Common causes of third party liability losses can be traced back to inadequate contracts signed by restaurant management with their vendors. Even with legal counsel involvement, it is common to miss the fine print in the insurance language that ties the two parties together. Your insurance advisor should be reviewing your contracts to ensure that your liability is contractually transferred to the hired vendor for damages they cause.
Contractual risk transfer is a way to share the risk so that restaurateurs are not left paying a claim for a problem caused by one of their vendors. It promotes a more equitable shouldering of the risk so that those responsible for it bear it. While procuring insurance for the business is a very common and straightforward way to contractually transfer the financial burden of risk, insurance alone is not enough to properly protect your interests.
Knowing about this sort of indemnification is one thing but understanding the nuances is another. Restaurant owners and managers should be wary of options that might be offered up under the guise of contractual risk transfer that can present significant exposure to the business.
Here are three of the most common so you know to avoid them:
Certificates of Insurance: Too many are fooled into thinking a Certificate of Insurance (COI) is a form of risk transfer. But it really is only a document that serves as a “snapshot in time,” showing insurance coverage. Here are some of the problems with trusting it:
- It’s too easy to create fraudulent COIs with today’s technology,
- The policy that the COI certifies could be cancelled tomorrow,
- If there is no additional insured endorsement, the certificate holder does not have to be notified of policy cancellation.

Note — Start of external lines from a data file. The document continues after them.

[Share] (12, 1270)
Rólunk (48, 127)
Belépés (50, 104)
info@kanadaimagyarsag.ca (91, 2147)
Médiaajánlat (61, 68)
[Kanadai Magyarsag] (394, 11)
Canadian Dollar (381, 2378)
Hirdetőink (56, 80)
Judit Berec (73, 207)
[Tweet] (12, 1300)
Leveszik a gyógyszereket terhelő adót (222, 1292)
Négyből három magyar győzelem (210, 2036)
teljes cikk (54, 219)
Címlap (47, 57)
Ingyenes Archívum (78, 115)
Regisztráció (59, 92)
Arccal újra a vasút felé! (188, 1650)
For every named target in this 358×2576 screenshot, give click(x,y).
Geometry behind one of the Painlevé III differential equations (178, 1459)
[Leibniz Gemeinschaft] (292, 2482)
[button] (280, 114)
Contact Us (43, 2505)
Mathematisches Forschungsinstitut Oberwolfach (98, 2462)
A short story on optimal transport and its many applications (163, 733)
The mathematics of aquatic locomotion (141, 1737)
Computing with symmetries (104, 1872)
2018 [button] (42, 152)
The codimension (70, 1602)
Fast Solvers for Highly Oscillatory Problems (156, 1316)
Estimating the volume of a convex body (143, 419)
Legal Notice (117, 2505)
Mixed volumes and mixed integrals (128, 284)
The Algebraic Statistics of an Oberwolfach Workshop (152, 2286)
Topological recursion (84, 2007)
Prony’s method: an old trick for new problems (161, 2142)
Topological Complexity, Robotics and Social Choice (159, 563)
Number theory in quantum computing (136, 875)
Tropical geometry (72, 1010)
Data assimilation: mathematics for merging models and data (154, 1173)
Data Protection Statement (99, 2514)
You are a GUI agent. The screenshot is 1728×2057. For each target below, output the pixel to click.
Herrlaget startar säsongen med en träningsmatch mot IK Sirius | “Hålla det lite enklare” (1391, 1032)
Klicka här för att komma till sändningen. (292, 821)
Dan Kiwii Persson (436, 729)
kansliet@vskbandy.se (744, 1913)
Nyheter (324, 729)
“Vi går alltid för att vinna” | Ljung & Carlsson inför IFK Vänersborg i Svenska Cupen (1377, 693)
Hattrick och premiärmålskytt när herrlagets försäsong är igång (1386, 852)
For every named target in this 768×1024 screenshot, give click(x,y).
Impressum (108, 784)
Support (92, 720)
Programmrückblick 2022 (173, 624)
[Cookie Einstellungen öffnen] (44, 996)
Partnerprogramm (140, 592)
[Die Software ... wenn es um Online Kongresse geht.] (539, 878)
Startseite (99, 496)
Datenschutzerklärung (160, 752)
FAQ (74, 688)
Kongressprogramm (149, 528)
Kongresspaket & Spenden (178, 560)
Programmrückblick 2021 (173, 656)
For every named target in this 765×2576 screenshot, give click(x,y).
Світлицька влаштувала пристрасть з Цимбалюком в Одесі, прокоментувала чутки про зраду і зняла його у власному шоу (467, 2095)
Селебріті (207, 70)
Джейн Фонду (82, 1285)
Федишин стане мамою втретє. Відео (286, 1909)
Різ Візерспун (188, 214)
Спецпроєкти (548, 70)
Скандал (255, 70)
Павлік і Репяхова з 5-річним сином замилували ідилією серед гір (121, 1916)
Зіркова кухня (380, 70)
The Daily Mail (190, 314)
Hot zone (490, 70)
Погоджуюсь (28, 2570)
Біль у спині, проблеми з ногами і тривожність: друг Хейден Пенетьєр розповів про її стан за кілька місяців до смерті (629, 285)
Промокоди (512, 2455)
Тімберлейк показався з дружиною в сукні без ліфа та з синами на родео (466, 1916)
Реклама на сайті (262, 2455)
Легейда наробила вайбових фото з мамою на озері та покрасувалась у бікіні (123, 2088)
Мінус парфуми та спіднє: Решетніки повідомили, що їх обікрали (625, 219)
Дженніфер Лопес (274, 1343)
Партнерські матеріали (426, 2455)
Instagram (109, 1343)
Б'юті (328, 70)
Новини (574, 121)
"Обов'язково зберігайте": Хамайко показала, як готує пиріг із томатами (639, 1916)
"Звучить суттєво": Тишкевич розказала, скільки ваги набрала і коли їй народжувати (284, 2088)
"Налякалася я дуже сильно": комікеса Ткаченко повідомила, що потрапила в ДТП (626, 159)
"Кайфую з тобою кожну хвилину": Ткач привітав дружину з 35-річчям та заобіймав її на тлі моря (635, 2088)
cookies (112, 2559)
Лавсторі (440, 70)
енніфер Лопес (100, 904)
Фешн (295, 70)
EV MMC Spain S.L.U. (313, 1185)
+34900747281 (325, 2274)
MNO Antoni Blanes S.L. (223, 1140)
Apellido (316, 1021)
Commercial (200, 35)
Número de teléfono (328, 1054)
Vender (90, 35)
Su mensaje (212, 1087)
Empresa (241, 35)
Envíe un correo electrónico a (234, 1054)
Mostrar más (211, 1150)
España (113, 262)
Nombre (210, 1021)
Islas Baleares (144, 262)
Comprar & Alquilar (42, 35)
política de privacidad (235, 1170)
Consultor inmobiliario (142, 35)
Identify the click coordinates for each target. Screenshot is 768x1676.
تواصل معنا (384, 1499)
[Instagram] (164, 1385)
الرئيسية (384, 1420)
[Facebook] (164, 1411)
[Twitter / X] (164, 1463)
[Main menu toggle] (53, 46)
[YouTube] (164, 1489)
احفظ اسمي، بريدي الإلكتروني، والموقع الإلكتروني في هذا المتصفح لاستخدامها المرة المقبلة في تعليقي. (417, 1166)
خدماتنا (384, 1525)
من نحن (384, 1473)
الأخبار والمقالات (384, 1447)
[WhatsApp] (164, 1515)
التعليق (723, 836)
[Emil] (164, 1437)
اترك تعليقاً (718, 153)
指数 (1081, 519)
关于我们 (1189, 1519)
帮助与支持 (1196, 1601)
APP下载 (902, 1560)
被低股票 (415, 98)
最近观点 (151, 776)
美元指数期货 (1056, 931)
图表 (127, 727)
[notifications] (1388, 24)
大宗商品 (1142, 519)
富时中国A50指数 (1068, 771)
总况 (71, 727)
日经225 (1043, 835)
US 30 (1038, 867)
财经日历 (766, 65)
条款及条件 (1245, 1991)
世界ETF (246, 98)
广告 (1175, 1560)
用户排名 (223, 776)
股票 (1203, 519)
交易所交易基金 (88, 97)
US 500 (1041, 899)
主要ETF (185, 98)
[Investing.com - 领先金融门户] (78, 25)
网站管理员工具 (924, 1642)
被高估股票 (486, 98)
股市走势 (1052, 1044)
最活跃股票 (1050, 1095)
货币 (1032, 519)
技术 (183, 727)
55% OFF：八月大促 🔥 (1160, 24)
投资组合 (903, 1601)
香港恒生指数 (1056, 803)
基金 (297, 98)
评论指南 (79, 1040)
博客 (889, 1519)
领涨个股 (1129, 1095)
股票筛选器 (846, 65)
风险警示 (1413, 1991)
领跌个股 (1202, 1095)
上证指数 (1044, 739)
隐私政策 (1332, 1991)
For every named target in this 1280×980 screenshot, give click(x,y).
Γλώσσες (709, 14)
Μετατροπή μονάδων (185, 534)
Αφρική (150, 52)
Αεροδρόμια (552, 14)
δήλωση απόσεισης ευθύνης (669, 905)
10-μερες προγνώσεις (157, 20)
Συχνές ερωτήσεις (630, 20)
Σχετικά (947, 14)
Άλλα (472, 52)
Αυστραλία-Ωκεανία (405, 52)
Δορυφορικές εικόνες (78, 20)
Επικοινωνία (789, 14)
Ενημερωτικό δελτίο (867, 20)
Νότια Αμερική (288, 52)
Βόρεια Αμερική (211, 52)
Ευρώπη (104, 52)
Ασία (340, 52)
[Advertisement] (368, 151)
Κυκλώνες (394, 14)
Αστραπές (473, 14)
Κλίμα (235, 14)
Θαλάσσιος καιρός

Even if the COI is accurate, as many are, the underlying policies could have severely limiting exclusions. As some unethical vendors and insurance brokers have been known to buy such policies to reduce costs, it’s smart to ask for the actual policies to review. And some insurers are known for selling such bare bones policies that exclude the most significant exposures.
Additional Insured Endorsements: When a COI is issued, an Additional Insured Endorsement (AI) adds a layer of protection as it affords the certificate holder coverage under the policy, albeit with restrictions. Despite a benefit in that it provides written notification if the policy’s cancelled, the AI has pitfalls to be aware of. The biggest:
- It may not be enforceable if there is no written contract.
- The AI is worthless if claims aren’t covered due to exclusions in the underlying policy.
- Even if the AI functions as intended, a vendor’s limits may be inadequate for the full extent of the loss.
Written Contracts: A written contract can provide significant protections, beyond insurance, but contracts are not without their own limitations. Consider the issues:
- It may not include insurance provisions, or the insurance provisions provided may not be adequate for some types of work.
- Many written agreements lack an indemnification clause (also known as a hold harmless agreement). This is important to prevent the other party from taking legal action against you for something that party caused.
- It may be deemed unenforceable in a court of law. The written contract is in a stronger position if accompanied by a COI and an AI.
Your contractual risk transfer practices are critical to protect business from liabilities that you didn’t cause. Your best practice is to not go at it alone. Your insurance advisor plays a critical role in helping you manage your exposures. Even more critical is to have a legal counsel with expertise in the restaurant industry and legal precedents locally.